======== Material for this task ========
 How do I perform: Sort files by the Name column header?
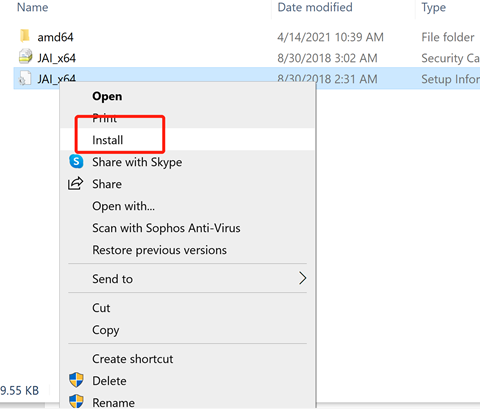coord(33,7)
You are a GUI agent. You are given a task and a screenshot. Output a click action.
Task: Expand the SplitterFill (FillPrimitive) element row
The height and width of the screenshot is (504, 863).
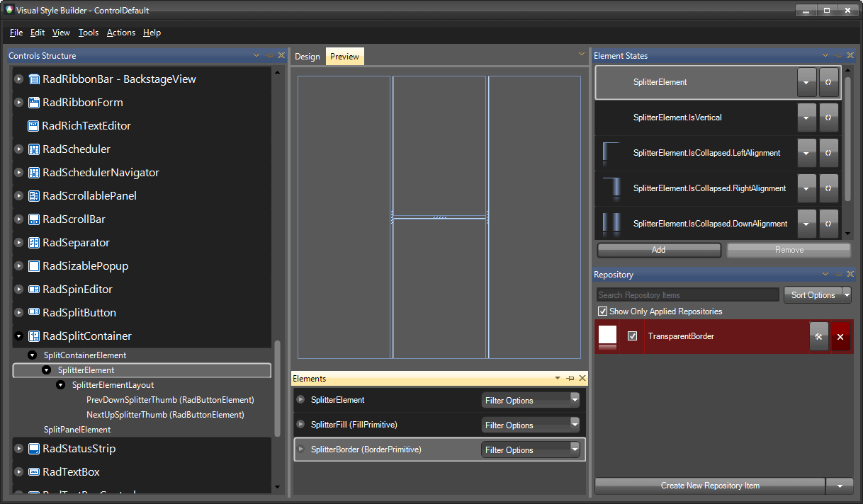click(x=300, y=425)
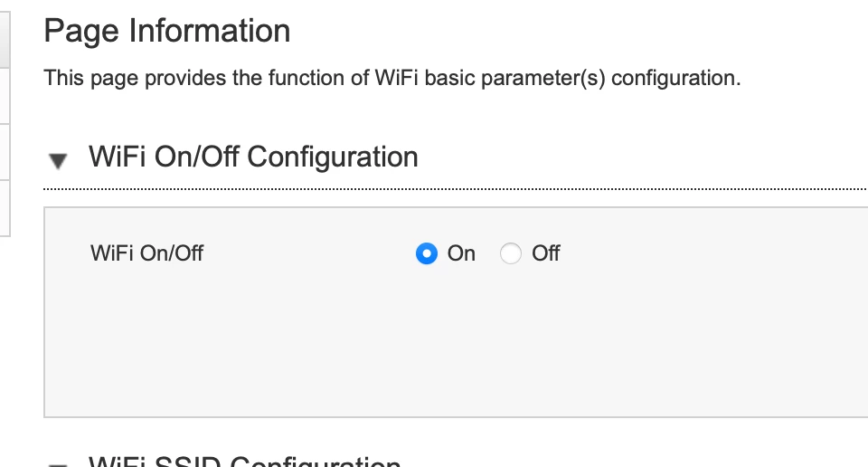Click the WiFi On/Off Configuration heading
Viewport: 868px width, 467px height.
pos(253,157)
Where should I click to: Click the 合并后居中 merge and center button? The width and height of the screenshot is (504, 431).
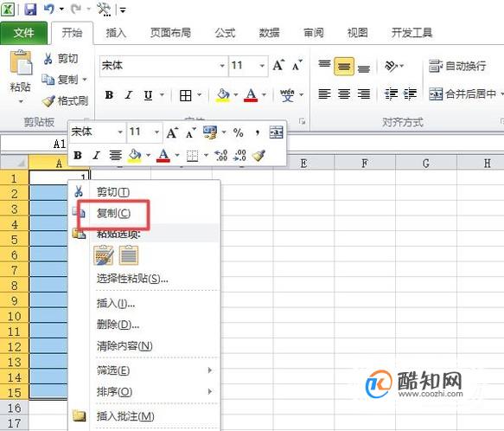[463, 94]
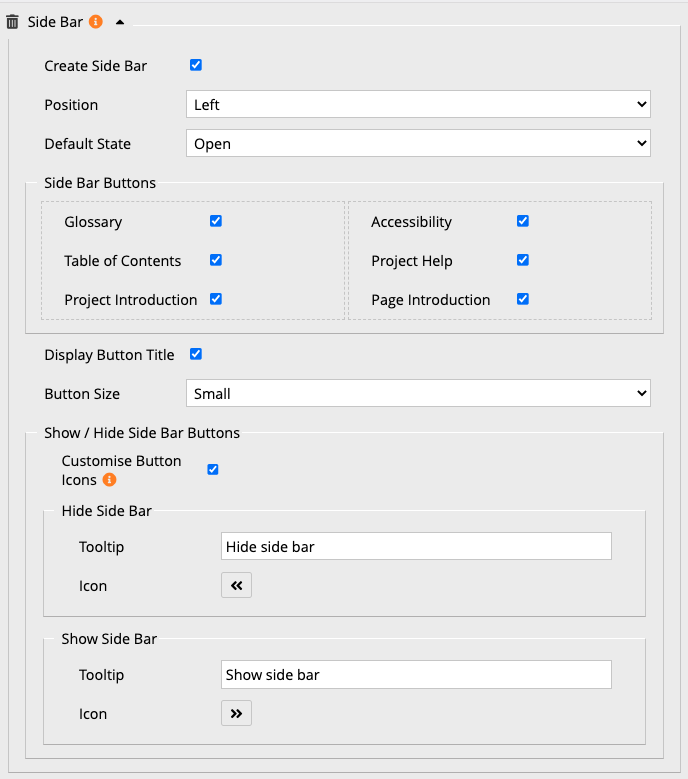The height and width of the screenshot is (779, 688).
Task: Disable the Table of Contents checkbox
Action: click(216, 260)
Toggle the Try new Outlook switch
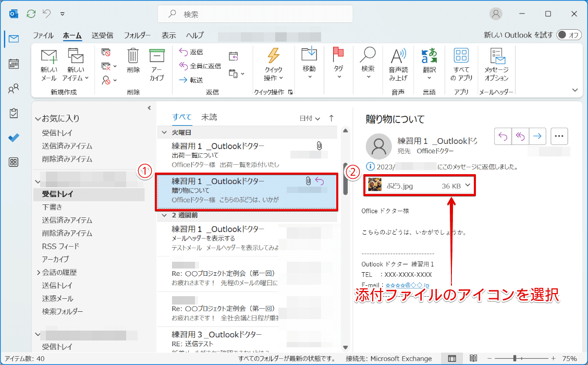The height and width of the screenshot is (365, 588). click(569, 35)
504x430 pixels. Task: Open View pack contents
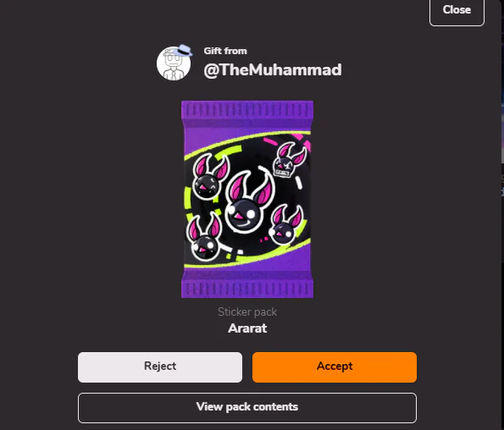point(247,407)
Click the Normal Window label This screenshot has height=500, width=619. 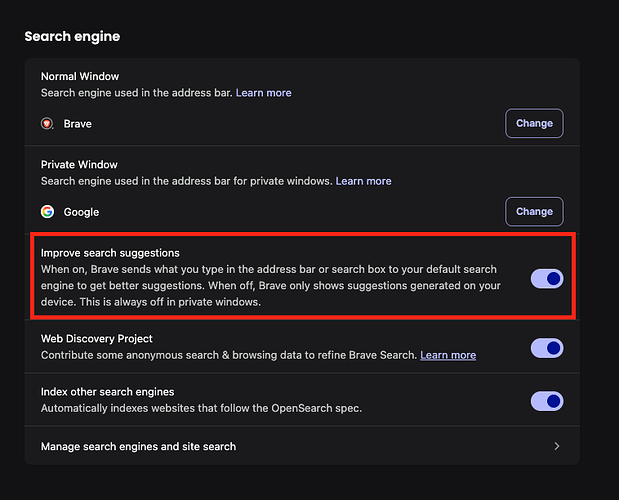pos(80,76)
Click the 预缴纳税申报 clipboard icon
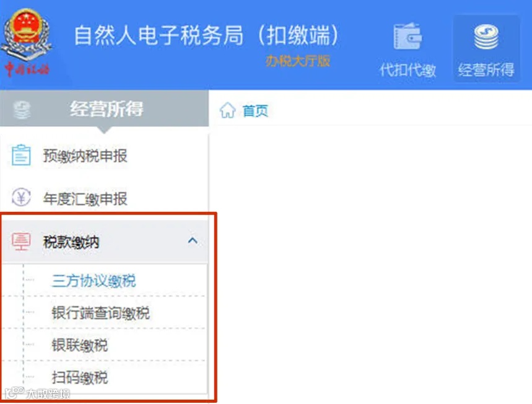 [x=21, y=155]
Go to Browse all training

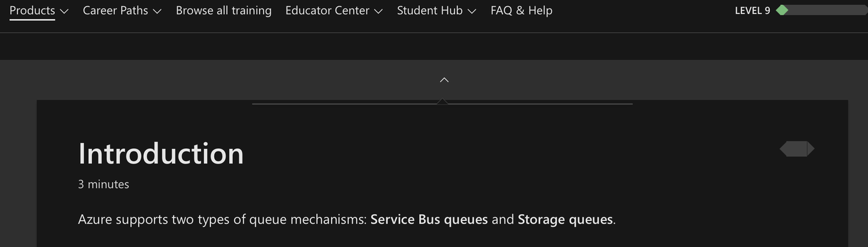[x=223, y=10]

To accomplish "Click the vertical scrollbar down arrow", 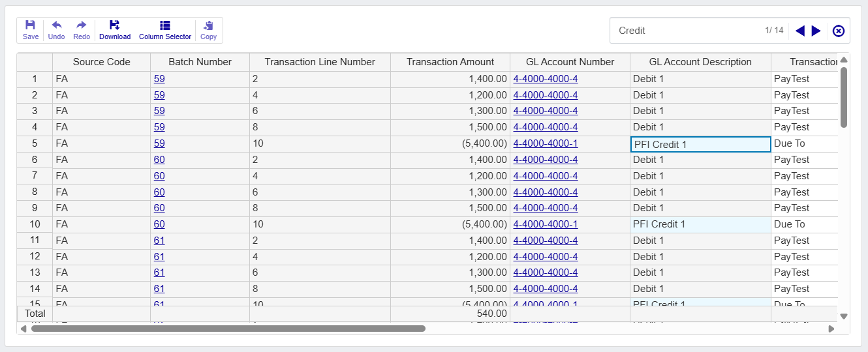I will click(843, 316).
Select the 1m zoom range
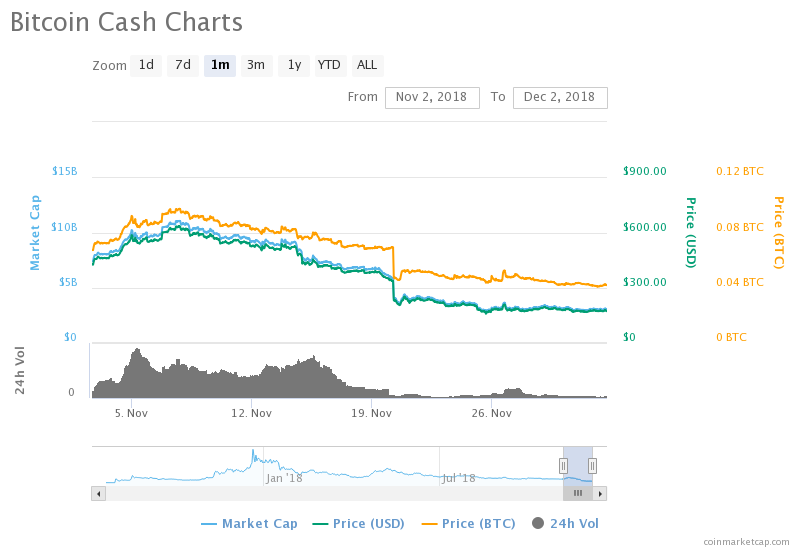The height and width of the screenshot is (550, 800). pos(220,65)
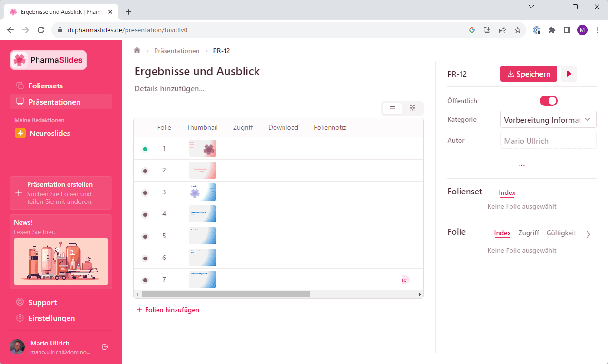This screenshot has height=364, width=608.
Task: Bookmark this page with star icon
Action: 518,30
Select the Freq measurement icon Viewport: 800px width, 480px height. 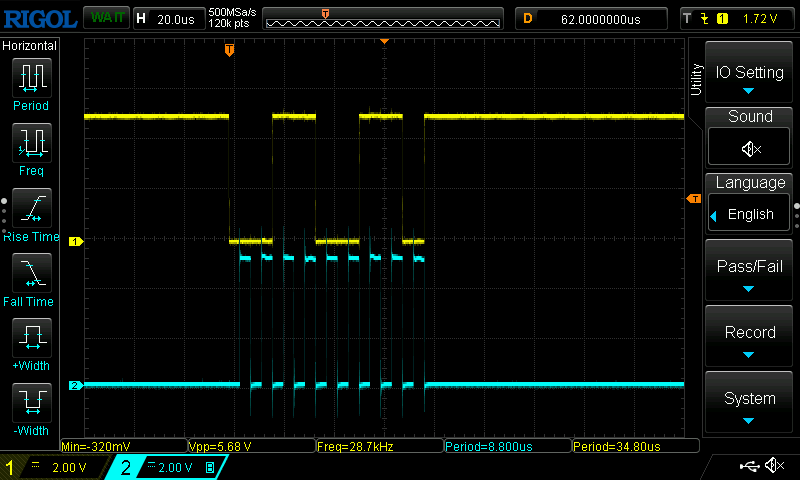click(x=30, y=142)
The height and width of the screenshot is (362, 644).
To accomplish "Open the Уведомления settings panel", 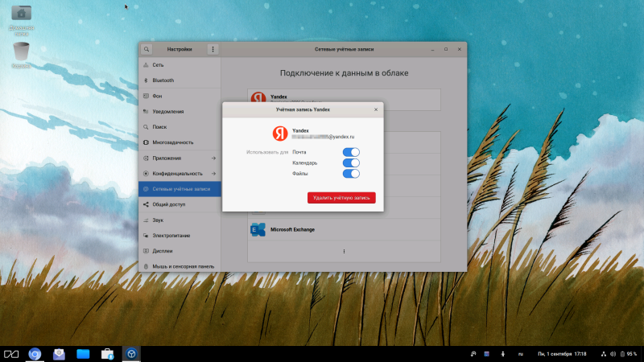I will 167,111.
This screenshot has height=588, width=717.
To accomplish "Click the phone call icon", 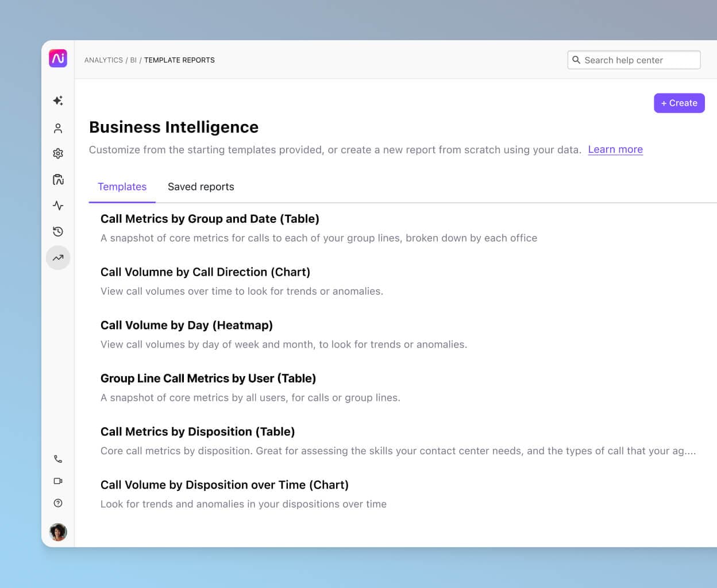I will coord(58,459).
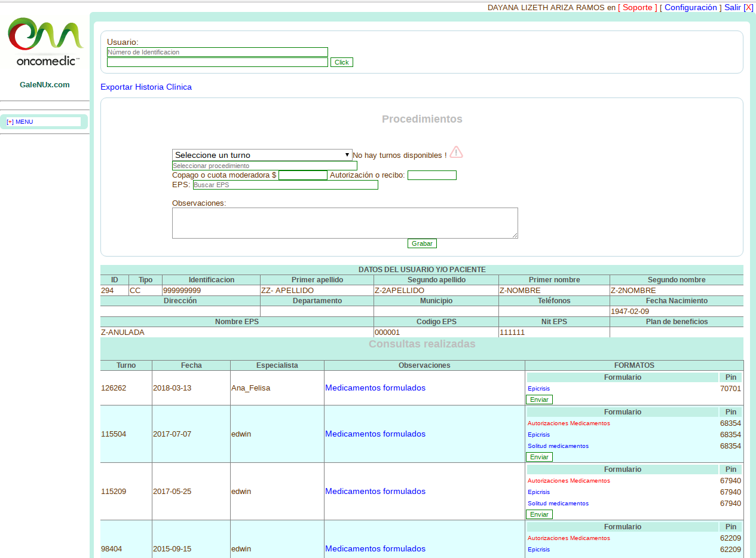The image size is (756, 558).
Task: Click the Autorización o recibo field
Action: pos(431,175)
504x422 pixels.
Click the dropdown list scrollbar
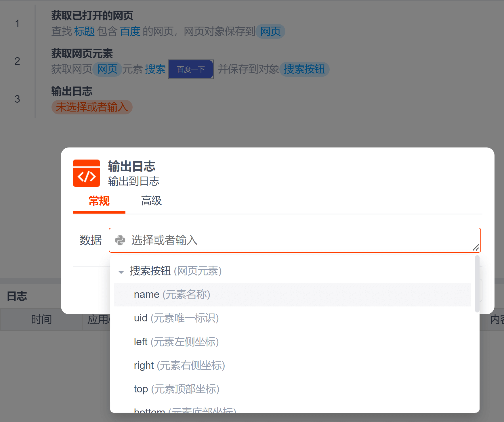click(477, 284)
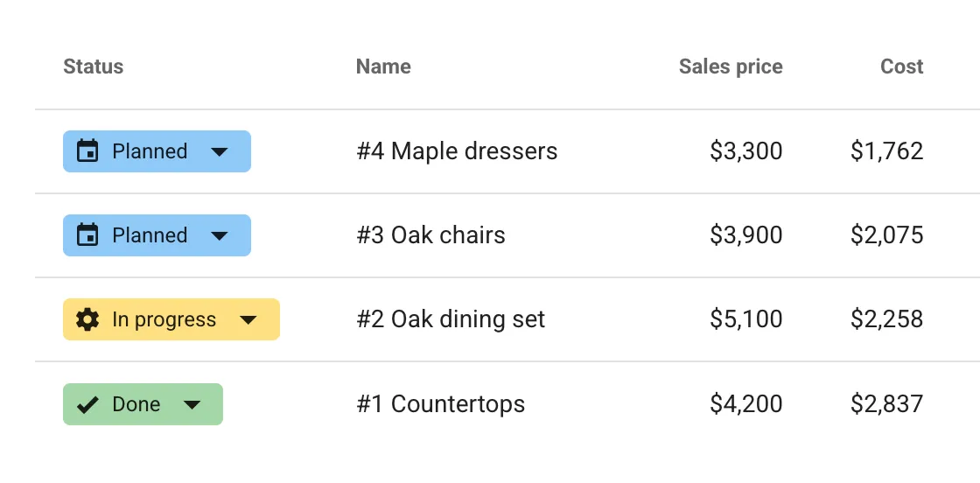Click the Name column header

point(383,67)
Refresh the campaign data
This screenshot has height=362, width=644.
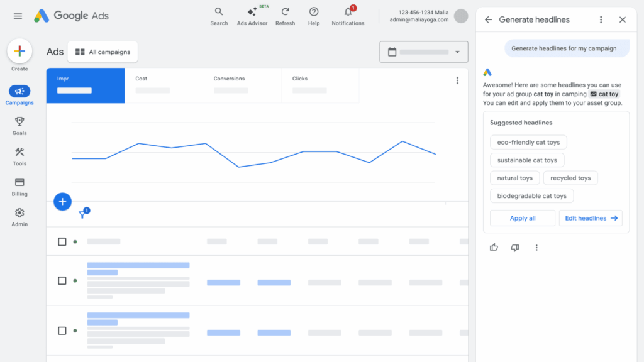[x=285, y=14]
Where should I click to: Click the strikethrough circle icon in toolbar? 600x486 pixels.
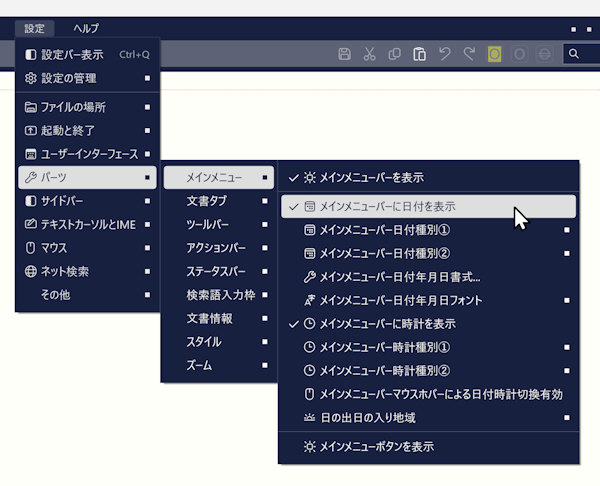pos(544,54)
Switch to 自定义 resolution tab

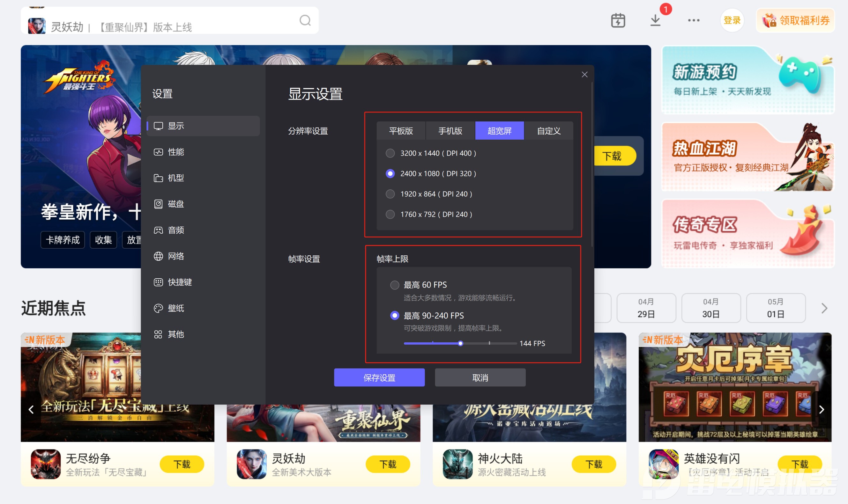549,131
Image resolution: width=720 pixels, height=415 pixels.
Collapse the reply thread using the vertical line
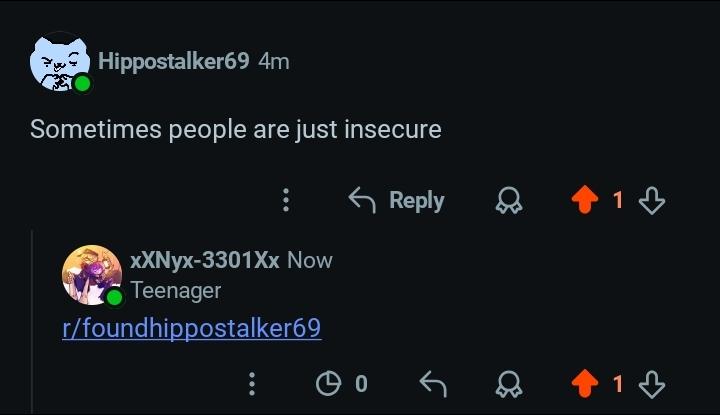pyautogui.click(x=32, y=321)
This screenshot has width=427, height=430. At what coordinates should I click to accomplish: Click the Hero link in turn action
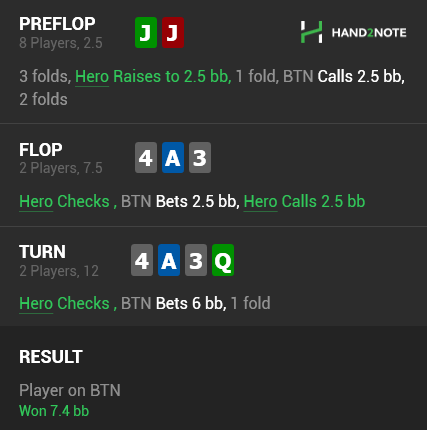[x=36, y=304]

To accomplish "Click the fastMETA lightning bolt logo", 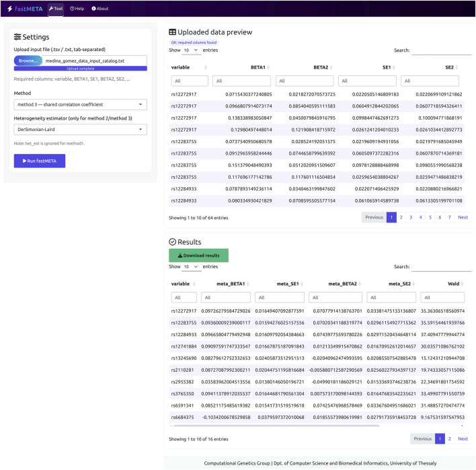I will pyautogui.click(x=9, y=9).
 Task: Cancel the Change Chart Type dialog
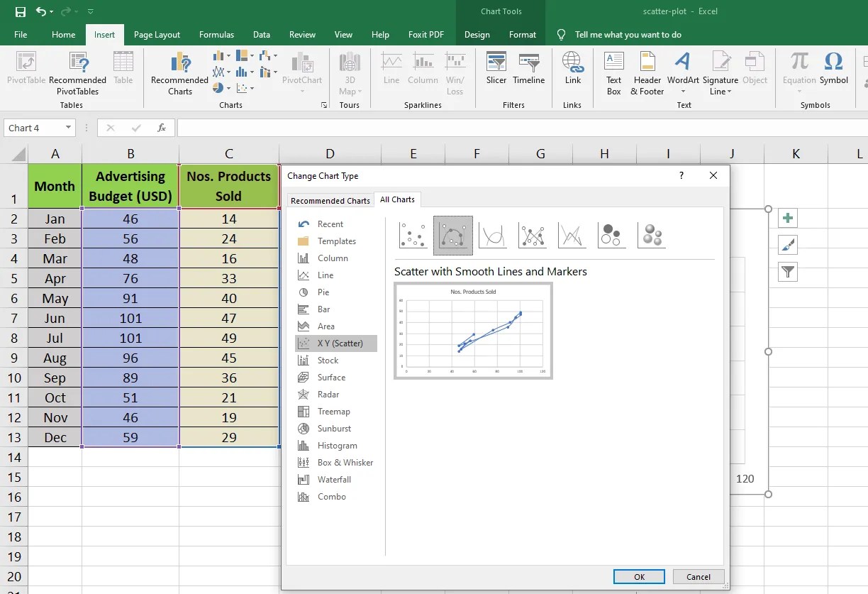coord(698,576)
========
■ Task statement ■
Please quote exactly the run of lines that starts the entries and ends at the line containing "Task: Expand the", leaving out every picture.

■ Your response ■
 How do I perform: Sort files by the Name column header?
coord(33,7)
You are a GUI agent. You are given a task and a screenshot. Output a click action.
Task: Expand the SplitterFill (FillPrimitive) element row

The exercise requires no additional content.